What is being asked:
In the copy, include no images. Reproduce the entries exactly.

Supplied information:
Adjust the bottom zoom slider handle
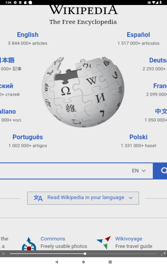The image size is (167, 267). (x=85, y=254)
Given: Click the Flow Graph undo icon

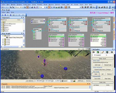Looking at the screenshot, I should tap(14, 15).
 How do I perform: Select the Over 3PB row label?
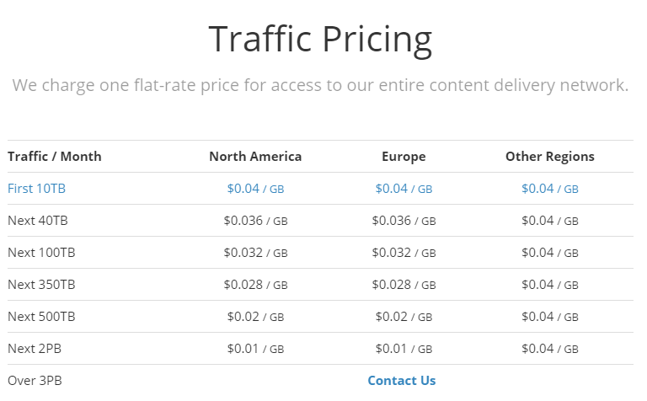[x=35, y=381]
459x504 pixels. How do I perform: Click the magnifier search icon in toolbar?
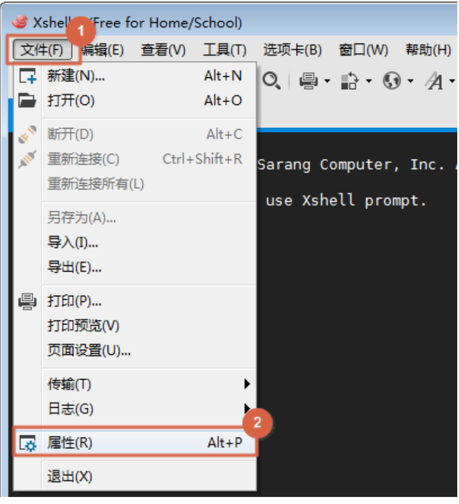271,80
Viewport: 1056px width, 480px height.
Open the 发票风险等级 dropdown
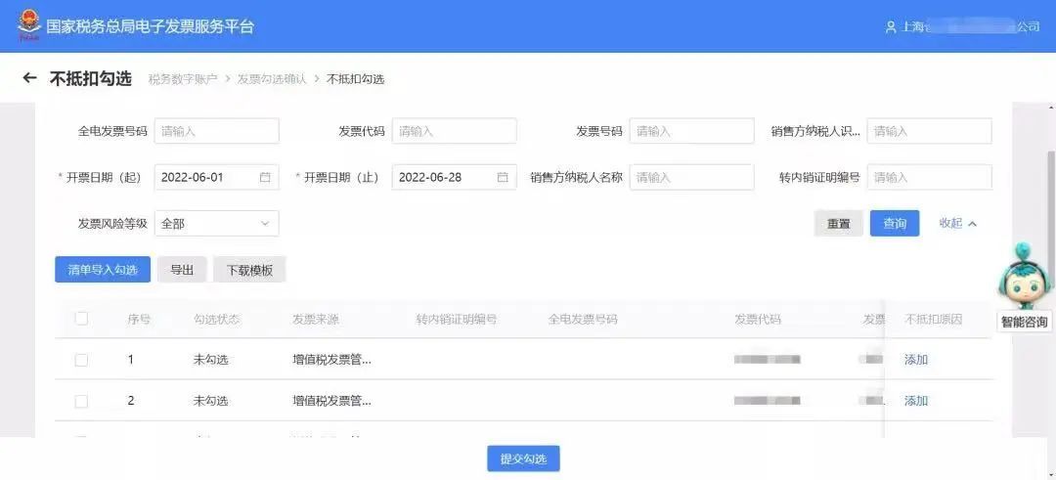[216, 224]
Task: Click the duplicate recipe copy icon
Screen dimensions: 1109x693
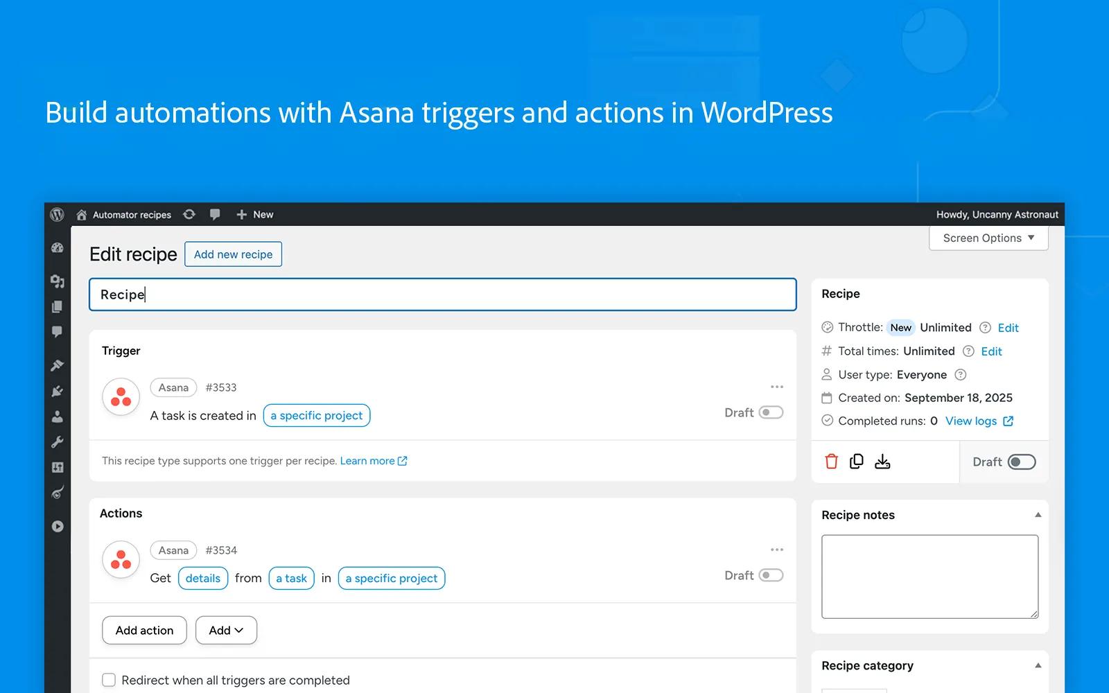Action: [857, 462]
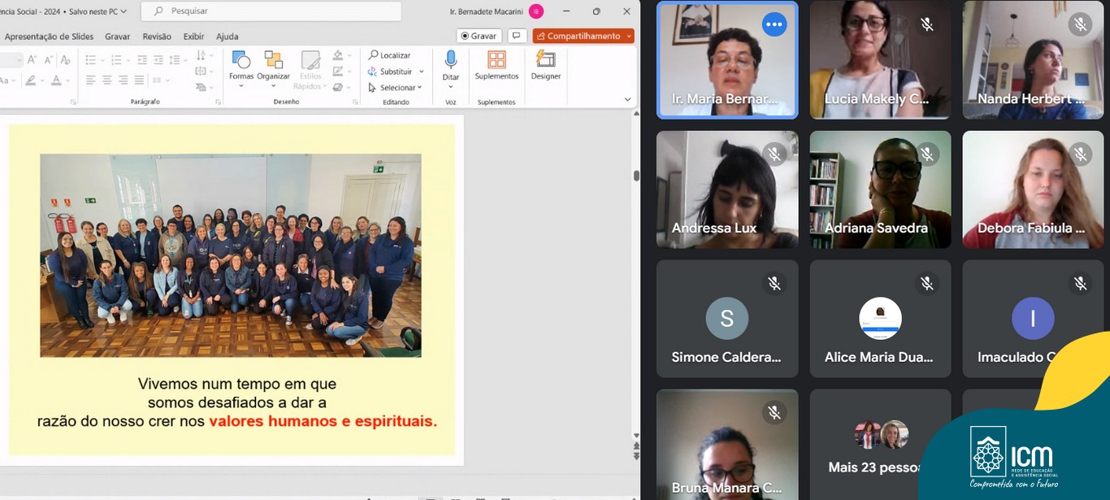1110x500 pixels.
Task: Expand the Substituir dropdown arrow
Action: pyautogui.click(x=422, y=72)
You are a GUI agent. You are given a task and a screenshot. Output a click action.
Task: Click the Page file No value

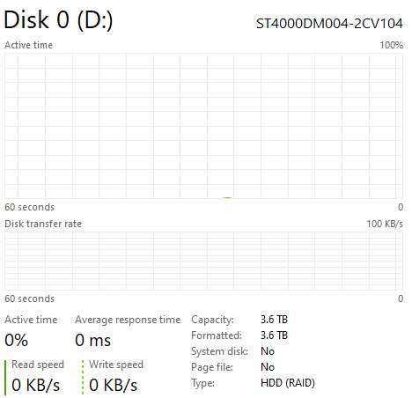(268, 367)
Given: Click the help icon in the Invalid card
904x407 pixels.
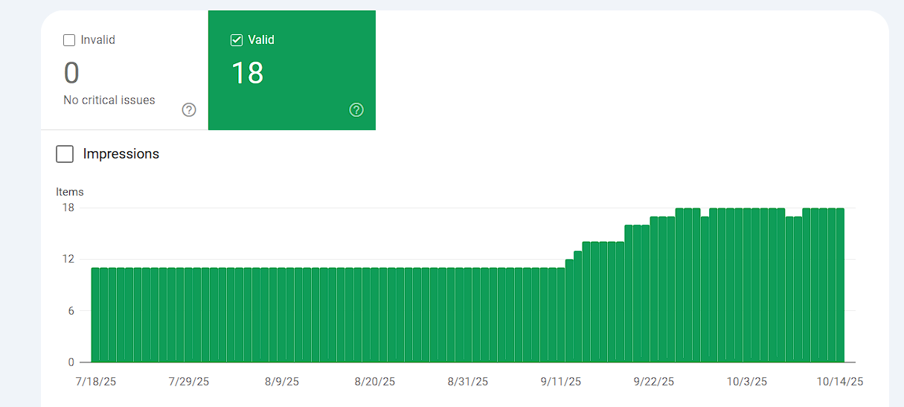Looking at the screenshot, I should pos(189,110).
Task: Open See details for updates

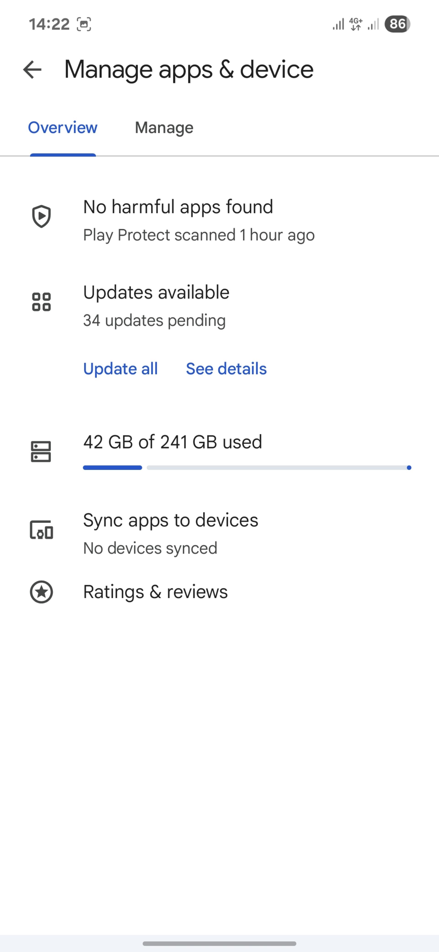Action: pyautogui.click(x=226, y=369)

Result:
Adjust the bottom zoom slider handle
The image size is (167, 267). (x=85, y=254)
Given: Click the Flow Graph undo icon

Looking at the screenshot, I should tap(14, 15).
 How do I perform: Select the Over 3PB row label?
[x=35, y=381]
459x504 pixels. How do I perform: Click the magnifier search icon in toolbar?
271,80
Viewport: 1056px width, 480px height.
Open the 发票风险等级 dropdown
[216, 224]
Task: Click the duplicate recipe copy icon
Screen dimensions: 1109x693
Action: [857, 462]
1110x500 pixels.
Task: Expand the Substituir dropdown arrow
Action: pyautogui.click(x=422, y=72)
You are a GUI agent. You are given a task and a screenshot. Output a click action.
Task: Click the Page file No value

(268, 367)
Given: Click the help icon in the Invalid card
904x407 pixels.
Looking at the screenshot, I should pos(189,110).
Task: Open See details for updates

Action: pyautogui.click(x=226, y=369)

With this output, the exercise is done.